▶ [Passage to read]
>>>>

In the previous two modules, we have written loops that terminate when a
condition is met (while
), or when the collection has been iterated over
entirely (for
). In some cases, we may want to fine-tune the behavior of our
iteration. In these cases, we can use some special keywords to jump out of the
loop entirely, or skip some steps.
Let’s say that we want to generate sequences of mRNA that look legit enough to fool a very naïve program, which is a good thing because we will use a very naïve program to generate them. Specifically, we want sequences that will have an AUG codon at the start, end with one of ochre (UAA), amber (UAG), or opal (UGA), located at some multiple number of three bases after the start codon. To make things a little more fun, we can also get sequences that are only between 40 and 50 bases long.
An example of such a sequence is (minus the length requirement):
seq = "AUGUGAGAGUAA"
"AUGUGAGAGUAA"
Assuming that our RNA sequence is going to be represented as a string, we can check its “validity” with a series of simple tests. First, that the length of the sequence is a multiple of three:
iszero(length(seq) % 3)
true
Then that the first three positions are a start codon:
isequal("AUG")(seq[1:3])
true
Finally, that the last three positions are a stop codon:
seq[(end - 2):end] in ["UAA", "UAG", "UGA"]
true
We can now start generating sequences like this at random. Our strategy in this module will be to start from a giant sequence:
rnd_seq = String(rand("AUGC", 10_000));
rnd_seq[1:10]
"CGCUAUACCA"
We will then look for possible initiations sites (using the findall
function), then for all of the possible sites we found, we can look for all
possible stop positions, then check that the sequence has a length between 40
and 50 which is also a multiple of three. And because we presumably want to
repeat this process a lot, we want to do as few iterations as possible. This
is where continue
and break
will be very useful.

<<<<

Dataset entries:
>>>>

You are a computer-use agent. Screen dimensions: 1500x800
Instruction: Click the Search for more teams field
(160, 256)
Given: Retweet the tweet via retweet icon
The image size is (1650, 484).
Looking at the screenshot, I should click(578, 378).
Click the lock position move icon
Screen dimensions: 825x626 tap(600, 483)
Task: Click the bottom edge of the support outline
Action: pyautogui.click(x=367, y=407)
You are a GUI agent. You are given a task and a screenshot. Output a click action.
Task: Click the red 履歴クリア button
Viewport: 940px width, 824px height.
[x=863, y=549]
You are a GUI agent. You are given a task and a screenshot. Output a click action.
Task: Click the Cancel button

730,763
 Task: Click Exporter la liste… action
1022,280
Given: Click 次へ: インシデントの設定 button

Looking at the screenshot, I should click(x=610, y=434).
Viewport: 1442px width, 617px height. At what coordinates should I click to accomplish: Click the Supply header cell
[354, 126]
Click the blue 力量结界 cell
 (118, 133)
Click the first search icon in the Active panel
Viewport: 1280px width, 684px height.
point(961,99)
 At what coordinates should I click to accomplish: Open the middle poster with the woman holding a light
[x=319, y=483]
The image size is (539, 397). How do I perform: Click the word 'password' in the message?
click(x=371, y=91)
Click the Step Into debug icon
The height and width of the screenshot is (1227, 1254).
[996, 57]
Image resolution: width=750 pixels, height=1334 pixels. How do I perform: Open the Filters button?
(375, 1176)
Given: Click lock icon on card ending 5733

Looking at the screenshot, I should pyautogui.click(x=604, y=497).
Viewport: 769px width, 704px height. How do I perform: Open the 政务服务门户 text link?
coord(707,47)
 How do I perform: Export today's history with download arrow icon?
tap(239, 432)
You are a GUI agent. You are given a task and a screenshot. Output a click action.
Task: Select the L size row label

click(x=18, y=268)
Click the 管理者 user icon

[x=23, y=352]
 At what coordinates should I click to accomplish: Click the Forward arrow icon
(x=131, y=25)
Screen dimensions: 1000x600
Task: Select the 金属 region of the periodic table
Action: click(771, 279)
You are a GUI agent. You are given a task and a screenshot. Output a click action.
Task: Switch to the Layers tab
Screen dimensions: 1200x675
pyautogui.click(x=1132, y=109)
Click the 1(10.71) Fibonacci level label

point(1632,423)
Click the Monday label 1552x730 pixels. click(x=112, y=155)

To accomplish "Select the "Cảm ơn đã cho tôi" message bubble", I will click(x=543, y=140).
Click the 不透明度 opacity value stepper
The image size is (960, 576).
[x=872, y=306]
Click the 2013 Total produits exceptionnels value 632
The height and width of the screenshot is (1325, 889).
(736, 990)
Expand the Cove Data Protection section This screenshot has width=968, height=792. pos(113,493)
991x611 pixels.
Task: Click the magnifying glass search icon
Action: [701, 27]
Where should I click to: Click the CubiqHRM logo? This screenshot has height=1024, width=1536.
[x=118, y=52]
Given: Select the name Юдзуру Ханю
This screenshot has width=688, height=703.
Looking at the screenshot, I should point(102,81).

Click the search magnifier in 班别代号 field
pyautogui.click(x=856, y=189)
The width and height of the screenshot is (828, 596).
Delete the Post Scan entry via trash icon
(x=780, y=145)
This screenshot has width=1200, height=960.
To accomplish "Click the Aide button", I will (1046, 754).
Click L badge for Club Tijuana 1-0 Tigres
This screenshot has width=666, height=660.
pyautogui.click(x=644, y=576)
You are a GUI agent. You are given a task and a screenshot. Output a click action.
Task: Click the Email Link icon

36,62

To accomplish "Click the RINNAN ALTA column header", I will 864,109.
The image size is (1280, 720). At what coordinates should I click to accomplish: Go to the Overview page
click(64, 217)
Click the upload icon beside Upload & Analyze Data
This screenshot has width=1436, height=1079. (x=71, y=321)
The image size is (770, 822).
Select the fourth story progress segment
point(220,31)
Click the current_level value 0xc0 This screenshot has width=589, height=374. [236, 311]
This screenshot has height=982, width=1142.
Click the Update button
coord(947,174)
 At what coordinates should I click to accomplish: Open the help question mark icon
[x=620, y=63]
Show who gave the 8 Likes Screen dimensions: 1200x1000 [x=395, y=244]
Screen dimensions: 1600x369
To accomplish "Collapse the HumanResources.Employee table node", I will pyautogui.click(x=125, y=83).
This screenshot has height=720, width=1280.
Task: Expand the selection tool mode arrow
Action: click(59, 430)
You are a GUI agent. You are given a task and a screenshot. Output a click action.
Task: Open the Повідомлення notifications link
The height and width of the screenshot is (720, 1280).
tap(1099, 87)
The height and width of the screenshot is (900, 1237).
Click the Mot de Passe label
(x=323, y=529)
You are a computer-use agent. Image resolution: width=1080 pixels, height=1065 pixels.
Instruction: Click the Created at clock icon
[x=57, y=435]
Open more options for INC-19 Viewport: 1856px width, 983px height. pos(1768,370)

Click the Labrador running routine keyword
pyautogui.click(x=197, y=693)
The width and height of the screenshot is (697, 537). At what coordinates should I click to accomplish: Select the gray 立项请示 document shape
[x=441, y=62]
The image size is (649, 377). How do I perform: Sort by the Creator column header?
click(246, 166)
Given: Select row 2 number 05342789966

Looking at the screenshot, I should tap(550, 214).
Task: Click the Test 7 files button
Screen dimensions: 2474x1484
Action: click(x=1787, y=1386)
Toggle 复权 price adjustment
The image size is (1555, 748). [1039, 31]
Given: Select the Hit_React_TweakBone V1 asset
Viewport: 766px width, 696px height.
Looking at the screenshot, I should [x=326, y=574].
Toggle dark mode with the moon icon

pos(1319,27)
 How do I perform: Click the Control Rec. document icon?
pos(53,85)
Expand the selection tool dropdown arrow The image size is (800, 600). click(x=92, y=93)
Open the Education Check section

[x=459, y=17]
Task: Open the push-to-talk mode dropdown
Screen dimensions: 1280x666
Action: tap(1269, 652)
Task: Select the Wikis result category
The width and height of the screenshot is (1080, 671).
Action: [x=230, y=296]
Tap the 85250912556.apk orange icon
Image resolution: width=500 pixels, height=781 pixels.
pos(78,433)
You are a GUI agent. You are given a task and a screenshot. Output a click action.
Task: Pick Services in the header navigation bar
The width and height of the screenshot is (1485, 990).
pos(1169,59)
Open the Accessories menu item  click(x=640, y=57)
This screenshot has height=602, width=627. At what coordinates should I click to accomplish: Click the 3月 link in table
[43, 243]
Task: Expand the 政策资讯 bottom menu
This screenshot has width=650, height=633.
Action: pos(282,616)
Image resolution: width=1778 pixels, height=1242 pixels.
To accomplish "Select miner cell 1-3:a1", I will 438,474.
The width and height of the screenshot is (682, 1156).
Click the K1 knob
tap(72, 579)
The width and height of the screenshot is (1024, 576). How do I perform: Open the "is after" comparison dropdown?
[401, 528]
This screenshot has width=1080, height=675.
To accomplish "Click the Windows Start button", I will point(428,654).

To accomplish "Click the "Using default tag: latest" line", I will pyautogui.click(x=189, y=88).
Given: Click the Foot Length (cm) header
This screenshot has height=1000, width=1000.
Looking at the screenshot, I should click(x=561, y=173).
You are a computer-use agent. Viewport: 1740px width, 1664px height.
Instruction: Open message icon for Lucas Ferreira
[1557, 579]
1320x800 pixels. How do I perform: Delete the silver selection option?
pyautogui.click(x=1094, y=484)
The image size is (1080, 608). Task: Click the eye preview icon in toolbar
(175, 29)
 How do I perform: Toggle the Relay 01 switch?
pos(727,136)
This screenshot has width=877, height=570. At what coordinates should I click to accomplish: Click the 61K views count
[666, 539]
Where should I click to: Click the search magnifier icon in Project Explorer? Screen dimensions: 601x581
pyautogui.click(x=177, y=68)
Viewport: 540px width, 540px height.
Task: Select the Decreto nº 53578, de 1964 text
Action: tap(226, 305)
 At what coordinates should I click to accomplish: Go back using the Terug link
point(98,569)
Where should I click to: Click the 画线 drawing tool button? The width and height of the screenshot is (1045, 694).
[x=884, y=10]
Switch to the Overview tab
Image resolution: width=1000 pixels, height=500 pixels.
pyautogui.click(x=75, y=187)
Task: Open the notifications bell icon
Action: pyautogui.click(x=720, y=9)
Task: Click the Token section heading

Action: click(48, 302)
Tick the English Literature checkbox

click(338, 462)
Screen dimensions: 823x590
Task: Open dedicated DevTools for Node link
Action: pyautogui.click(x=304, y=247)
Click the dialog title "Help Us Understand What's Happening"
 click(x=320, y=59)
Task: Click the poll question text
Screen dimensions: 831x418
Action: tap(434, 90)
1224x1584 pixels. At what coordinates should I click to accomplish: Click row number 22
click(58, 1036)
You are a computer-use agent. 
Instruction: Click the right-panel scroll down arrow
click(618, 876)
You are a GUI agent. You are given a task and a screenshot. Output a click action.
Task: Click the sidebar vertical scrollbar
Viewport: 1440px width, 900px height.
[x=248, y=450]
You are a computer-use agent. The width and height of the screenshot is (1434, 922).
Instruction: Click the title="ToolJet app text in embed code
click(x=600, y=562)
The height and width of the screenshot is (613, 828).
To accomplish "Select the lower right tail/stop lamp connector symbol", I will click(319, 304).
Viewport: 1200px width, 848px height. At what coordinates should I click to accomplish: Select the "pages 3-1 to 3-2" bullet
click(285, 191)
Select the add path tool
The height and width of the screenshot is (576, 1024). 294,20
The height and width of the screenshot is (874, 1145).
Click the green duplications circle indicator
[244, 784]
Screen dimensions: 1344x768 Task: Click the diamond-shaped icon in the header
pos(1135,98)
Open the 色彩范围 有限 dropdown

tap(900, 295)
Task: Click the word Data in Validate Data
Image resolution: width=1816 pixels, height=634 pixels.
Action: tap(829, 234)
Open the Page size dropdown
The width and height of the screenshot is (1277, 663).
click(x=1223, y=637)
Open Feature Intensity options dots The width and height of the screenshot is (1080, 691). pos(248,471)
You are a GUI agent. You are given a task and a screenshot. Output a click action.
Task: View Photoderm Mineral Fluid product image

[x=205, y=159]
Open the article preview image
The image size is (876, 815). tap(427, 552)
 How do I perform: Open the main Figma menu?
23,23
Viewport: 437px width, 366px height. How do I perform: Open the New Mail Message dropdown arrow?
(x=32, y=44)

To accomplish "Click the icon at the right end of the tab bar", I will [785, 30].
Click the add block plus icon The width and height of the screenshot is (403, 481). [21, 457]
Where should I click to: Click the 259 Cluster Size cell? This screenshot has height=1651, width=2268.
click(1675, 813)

<<<<

▶ [Your objective]
Answer these questions using the passage on generating mRNA sequences:
1. Which three stop codons does it name, and what is each one called?
2. How many bases long should the generated sequences be?
3. Which two keywords does it say will be very useful for keeping iterations to a minimum?

▶ [Result of the task]
1. Ochre (UAA), amber (UAG), and opal (UGA).
2. Between 40 and 50 bases.
3. continue and break.